Rewrite all of the items below, changing "Instruction" to "Command" wherever it occurs and leaving everything else unchanged.

=-=-=-=-=

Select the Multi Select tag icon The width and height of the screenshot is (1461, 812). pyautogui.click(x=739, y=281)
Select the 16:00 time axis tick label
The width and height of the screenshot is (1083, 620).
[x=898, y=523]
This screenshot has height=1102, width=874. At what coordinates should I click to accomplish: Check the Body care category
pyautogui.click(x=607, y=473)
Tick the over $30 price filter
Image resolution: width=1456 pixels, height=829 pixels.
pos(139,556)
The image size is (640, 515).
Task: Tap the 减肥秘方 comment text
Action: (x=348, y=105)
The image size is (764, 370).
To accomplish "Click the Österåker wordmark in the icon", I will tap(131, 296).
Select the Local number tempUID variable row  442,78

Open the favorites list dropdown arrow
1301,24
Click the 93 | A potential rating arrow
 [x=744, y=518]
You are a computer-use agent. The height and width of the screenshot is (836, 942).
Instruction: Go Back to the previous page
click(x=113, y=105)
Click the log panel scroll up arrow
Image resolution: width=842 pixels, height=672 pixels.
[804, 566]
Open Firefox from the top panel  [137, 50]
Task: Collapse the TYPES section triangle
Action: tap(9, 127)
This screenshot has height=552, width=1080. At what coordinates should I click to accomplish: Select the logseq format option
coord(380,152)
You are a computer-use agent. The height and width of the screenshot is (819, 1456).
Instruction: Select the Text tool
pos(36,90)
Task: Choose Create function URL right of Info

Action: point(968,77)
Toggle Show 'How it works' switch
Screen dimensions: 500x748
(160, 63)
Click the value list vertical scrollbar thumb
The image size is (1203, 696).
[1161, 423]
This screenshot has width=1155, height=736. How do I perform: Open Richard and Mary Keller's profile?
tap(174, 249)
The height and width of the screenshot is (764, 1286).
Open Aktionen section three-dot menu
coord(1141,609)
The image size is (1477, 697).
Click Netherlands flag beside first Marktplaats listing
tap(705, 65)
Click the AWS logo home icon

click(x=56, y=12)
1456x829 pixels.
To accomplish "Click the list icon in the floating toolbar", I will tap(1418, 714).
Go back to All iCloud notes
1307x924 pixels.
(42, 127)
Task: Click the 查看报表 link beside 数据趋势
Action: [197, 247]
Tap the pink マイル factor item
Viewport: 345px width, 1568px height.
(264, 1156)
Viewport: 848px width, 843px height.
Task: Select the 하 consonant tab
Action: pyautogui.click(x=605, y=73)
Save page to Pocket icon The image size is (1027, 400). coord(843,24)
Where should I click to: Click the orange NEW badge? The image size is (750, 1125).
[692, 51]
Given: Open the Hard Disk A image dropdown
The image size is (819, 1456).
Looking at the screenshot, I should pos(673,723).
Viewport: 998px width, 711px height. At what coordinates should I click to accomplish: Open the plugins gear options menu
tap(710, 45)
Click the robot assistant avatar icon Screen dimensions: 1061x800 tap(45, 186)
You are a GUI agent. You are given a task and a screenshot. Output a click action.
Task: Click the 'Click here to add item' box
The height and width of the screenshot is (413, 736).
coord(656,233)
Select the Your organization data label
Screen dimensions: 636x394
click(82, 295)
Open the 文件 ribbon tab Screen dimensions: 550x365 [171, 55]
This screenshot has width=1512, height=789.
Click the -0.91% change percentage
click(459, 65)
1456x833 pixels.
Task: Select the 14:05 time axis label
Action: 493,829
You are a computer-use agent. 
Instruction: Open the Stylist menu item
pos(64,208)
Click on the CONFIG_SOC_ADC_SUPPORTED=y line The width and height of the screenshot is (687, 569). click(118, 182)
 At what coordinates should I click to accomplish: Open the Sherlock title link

=-=-=-=-=

WRITTEN SOLUTION
Select the Multi Select tag icon The width and height of the screenshot is (1461, 812). pyautogui.click(x=739, y=281)
Select the 16:00 time axis tick label
The width and height of the screenshot is (1083, 620).
[x=898, y=523]
This screenshot has height=1102, width=874. At what coordinates should I click to accomplish: Check the Body care category
pyautogui.click(x=607, y=473)
Tick the over $30 price filter
Image resolution: width=1456 pixels, height=829 pixels.
pos(139,556)
The image size is (640, 515).
Task: Tap the 减肥秘方 comment text
Action: (x=348, y=105)
The image size is (764, 370).
To accomplish "Click the Österåker wordmark in the icon", I will tap(131, 296).
Select the Local number tempUID variable row  442,78

Open the favorites list dropdown arrow
1301,24
Click the 93 | A potential rating arrow
 [x=744, y=518]
You are a computer-use agent. The height and width of the screenshot is (836, 942).
Command: Go Back to the previous page
click(x=113, y=105)
Click the log panel scroll up arrow
Image resolution: width=842 pixels, height=672 pixels.
[804, 566]
Open Firefox from the top panel  [137, 50]
Task: Collapse the TYPES section triangle
Action: tap(9, 127)
This screenshot has height=552, width=1080. At what coordinates should I click to accomplish: Select the logseq format option
coord(380,152)
You are a computer-use agent. The height and width of the screenshot is (819, 1456).
Command: Select the Text tool
pos(36,90)
Task: Choose Create function URL right of Info

Action: point(968,77)
Toggle Show 'How it works' switch
Screen dimensions: 500x748
(160, 63)
Click the value list vertical scrollbar thumb
The image size is (1203, 696).
[1161, 423]
This screenshot has width=1155, height=736. How do I perform: Open Richard and Mary Keller's profile?
tap(174, 249)
The height and width of the screenshot is (764, 1286).
Open Aktionen section three-dot menu
coord(1141,609)
The image size is (1477, 697).
Click Netherlands flag beside first Marktplaats listing
tap(705, 65)
Click the AWS logo home icon

click(x=56, y=12)
1456x829 pixels.
To accomplish "Click the list icon in the floating toolbar", I will tap(1418, 714).
Go back to All iCloud notes
1307x924 pixels.
(42, 127)
Task: Click the 查看报表 link beside 数据趋势
Action: [197, 247]
Tap the pink マイル factor item
Viewport: 345px width, 1568px height.
(264, 1156)
Viewport: 848px width, 843px height.
Task: Select the 하 consonant tab
Action: pyautogui.click(x=605, y=73)
Save page to Pocket icon The image size is (1027, 400). coord(843,24)
Where should I click to: Click the orange NEW badge? The image size is (750, 1125).
[692, 51]
Given: Open the Hard Disk A image dropdown
The image size is (819, 1456).
Looking at the screenshot, I should pos(673,723).
Viewport: 998px width, 711px height. At what coordinates should I click to accomplish: Open the plugins gear options menu
tap(710, 45)
Click the robot assistant avatar icon Screen dimensions: 1061x800 tap(45, 186)
You are a GUI agent. You are given a task and a screenshot. Output a click action.
Task: Click the 'Click here to add item' box
The height and width of the screenshot is (413, 736).
coord(656,233)
Select the Your organization data label
Screen dimensions: 636x394
click(82, 295)
Open the 文件 ribbon tab Screen dimensions: 550x365 [171, 55]
This screenshot has width=1512, height=789.
Click the -0.91% change percentage
click(459, 65)
1456x833 pixels.
Task: Select the 14:05 time axis label
Action: 493,829
You are a computer-use agent. 
Command: Open the Stylist menu item
pos(64,208)
Click on the CONFIG_SOC_ADC_SUPPORTED=y line The width and height of the screenshot is (687, 569). click(118, 182)
 At what coordinates should I click to accomplish: Open the Sherlock title link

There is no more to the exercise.